1. Explain why the equilibrium level of national income is at the point where the real expenditures curve crosses the 45-degree line.
2. Draw a real expenditures curve on a graph showing a recessionary gap. Explain what happens to real GDP when it is initially to the right of the equilibrium point and why. Indicate two public policies that would be appropriate for addressing this situation. Explain their impact on your graph.
3. Draw a real expenditures curve on a graph showing an inflationary gap. Explain what happens to real GDP when it is initially to the left of the equilibrium point and why. Indicate two public policies that would be appropriate for addressing this situation. Explain their impact on your graph.
4. Using a simplified circular flow diagram (excluding government and net exports), explain why total expenditures can be greater or less than the value of production. How will producers respond to each of these situations and how will their responses affect real GDP? How can intended savings and intended investment differ, while actual saving and actual investment are always the same?
5. Explain the different conditions that can make the aggregate supply curve shift to the right.
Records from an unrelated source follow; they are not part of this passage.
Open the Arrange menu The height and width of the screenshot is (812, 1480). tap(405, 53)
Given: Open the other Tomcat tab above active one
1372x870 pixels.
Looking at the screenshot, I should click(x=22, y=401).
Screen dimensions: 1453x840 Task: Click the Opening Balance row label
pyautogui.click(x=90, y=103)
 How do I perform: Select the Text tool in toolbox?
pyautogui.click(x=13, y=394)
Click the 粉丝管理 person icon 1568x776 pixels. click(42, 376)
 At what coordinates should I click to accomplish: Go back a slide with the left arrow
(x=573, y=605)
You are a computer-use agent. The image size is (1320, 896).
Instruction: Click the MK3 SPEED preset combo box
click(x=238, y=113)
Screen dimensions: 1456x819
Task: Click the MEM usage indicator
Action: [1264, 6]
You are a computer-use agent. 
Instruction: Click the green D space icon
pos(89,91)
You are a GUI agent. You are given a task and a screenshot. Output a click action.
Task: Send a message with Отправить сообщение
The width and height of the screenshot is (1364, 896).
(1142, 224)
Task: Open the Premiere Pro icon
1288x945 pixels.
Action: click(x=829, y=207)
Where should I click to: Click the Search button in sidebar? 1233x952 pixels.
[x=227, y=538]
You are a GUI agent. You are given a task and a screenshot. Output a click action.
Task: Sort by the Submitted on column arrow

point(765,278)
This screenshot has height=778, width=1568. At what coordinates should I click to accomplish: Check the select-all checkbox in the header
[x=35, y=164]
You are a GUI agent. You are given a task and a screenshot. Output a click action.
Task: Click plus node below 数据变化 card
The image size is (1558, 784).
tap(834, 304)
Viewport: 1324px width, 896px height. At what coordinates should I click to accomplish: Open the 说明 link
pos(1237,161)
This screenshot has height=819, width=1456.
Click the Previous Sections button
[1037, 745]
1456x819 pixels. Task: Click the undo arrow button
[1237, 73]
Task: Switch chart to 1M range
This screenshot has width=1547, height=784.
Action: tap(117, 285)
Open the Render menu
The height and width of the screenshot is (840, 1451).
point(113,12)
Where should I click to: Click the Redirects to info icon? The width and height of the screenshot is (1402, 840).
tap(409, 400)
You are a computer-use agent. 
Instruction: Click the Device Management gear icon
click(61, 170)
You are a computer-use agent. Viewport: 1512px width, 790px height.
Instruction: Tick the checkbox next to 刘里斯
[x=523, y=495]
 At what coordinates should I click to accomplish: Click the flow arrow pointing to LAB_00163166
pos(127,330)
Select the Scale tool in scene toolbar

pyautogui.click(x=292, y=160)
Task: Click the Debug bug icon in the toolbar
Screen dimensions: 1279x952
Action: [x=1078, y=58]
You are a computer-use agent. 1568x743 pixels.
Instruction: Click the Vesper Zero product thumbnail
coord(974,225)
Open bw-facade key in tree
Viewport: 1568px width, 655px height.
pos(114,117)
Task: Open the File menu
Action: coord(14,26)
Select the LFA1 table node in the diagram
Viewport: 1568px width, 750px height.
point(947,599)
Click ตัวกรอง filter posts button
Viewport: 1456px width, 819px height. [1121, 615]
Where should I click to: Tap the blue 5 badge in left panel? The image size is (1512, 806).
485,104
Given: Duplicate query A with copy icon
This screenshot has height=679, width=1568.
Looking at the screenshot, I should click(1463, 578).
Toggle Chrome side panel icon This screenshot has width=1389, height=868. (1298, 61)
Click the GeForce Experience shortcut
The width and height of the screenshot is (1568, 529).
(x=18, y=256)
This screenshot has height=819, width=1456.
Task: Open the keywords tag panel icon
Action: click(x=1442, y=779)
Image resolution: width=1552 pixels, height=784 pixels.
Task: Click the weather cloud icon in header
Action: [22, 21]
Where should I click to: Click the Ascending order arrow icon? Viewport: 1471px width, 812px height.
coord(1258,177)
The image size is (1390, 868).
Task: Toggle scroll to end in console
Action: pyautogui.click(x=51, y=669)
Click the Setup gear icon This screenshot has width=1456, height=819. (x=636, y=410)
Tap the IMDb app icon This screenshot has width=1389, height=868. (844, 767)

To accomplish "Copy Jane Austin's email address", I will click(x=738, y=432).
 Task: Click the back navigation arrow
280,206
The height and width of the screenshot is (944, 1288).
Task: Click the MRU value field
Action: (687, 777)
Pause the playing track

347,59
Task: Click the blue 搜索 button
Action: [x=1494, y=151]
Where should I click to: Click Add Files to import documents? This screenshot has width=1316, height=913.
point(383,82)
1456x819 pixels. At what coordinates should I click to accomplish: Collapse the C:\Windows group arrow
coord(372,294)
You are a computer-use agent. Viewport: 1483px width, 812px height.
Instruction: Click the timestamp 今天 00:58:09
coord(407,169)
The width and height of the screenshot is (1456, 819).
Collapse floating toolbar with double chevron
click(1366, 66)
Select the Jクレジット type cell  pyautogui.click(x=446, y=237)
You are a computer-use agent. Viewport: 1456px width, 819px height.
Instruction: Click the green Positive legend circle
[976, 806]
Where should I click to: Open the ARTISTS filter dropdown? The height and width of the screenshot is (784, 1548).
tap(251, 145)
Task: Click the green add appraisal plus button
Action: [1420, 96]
Show this shift on a graph. What impact will the shift have on equilibrium GDP?
6. Explain with the aid of a graph why a "self-correcting" recessionary gap cannot be relied upon to bring an economy out of recession.
7. What are the problems that make fiscal policy difficult to use for stabilization purposes?
8. Giving examples of "supply-side" tax cuts, explain how they are supposed to work and the reasons for being skeptical about their usefulness.
9. Explain why any autonomous increase in spending will be magnified by the multiplier. Draw a graph showing such an increase and the resulting increase in real GDP.